Em conversa com o DN, Edward Braman, professor de estudos televisivos na Universidade de York, Inglaterra, e produtor do Channel 4, reconheceu que "a forma como consumimos histórias no ecrã mudou", assim como também mudou a própria natureza dos espectadores. "Ao contrário do que acontecia há vinte anos, a televisão já não está limitada a uma caixa no canto da sala nem a horários rigorosos. Já não são os executivos da televisão que decidem quando vamos ver um programa. Agora, as pessoas têm acesso a séries completas de uma só vez, como o caso de House of Cards ou outras séries da Netflix, e podem vê-las de trás para frente e ainda discuti-las nas redes sociais." "Por outro lado", continua, "temos espectadores muito mais jovens e exigentes. Por isso, os canais de televisão têm cada vez mais um impulso comercial, uma necessidade de investir em histórias extremamente complexas para conquistar a lealdade da audiência".

O alucinante ritmo televisivo faz também parte da vida de Mark Johnson, produtor de sucessos como Breaking Bad, Better Caul Saul ou Halt and Catch Fire: "Os dias de nos esquivarmos até à cozinha para fazer uma sanduíche mista, voltarmos e ainda estarmos a par [do que acontece na série] já lá vão."

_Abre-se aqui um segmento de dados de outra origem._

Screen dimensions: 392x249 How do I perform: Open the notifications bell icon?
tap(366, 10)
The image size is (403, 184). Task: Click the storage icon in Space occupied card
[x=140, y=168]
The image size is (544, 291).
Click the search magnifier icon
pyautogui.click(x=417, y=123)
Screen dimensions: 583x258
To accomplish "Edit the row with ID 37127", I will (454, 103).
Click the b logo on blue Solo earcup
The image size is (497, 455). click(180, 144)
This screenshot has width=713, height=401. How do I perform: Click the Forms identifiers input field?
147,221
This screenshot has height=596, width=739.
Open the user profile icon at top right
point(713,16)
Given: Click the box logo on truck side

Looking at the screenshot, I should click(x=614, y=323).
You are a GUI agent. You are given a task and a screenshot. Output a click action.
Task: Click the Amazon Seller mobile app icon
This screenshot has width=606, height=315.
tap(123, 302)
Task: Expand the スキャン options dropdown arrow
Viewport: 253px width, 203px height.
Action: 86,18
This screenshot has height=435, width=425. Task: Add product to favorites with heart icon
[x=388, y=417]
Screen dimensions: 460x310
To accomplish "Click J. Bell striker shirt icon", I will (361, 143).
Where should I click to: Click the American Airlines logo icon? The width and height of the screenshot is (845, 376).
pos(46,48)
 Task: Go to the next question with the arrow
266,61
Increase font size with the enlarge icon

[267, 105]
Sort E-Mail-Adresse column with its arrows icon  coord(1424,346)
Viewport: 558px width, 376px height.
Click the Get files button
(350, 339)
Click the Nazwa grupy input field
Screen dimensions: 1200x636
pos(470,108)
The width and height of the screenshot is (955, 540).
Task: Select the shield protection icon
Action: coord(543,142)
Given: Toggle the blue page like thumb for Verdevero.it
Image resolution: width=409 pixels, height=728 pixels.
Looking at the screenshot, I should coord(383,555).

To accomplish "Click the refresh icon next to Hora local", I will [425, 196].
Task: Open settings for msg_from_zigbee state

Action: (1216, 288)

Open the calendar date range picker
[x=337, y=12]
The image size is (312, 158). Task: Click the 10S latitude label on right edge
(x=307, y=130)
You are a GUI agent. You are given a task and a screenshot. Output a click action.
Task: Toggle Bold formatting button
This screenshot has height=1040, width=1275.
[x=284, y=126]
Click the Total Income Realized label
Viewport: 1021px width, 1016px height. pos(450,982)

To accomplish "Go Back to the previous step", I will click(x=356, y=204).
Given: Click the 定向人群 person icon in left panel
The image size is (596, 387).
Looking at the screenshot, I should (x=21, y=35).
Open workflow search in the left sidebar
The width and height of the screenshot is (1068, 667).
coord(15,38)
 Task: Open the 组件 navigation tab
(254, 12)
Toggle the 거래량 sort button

É por isso, aliás, que em cada novo episódio de qualquer trama, os espectadores podem contar com uma recapitulação dos momentos-chave anteriores. Para poderem processar melhor os desenvolvimentos das séries preferidas, aponta ainda o The Wall Street Journal, são também cada vez mais as pessoas que recorrem a aplicações com resumos das histórias e a comentários dos atores e equipa técnica nas redes sociais.

Nos Estados Unidos, um adulto gasta, em média, 39 horas por semana a assistir a séries através da televisão, DVD ou streaming, segundo a empresa de estudos de mercado Nielsen. Sabe-se ainda, de acordo com a famosa aplicação Trakt.tv, que monitoriza os hábitos de consumo de cerca de um milhão de espectadores, que, em média, estes veem cinco séries simultânea e regularmente. Alguns dos seus mais ativos membros chegam mesmo a acompanhar 18 histórias ao mesmo tempo, cerca de 92 episódios por mês.

Já quanto ao futuro, em conversa com o DN, Edward Braman prevê um "ritmo ainda mais alucinante". "As redes sociais e o chamado second screening já fazem parte da vida dos espectadores. Vários académicos e diretores de canais de televisão têm vindo a reconhecer uma nova tendência, chamada transmedia, e que significa que cada vez mais o público quer ver as suas histórias de eleição desenvolvidas em diferentes plataformas, mantendo as personagens vivas. É o caso, por exemplo, da saga Star Trek, que já resultou em séries, desenhos animados, videojogos... É este apetite pela continuidade que vai predominar."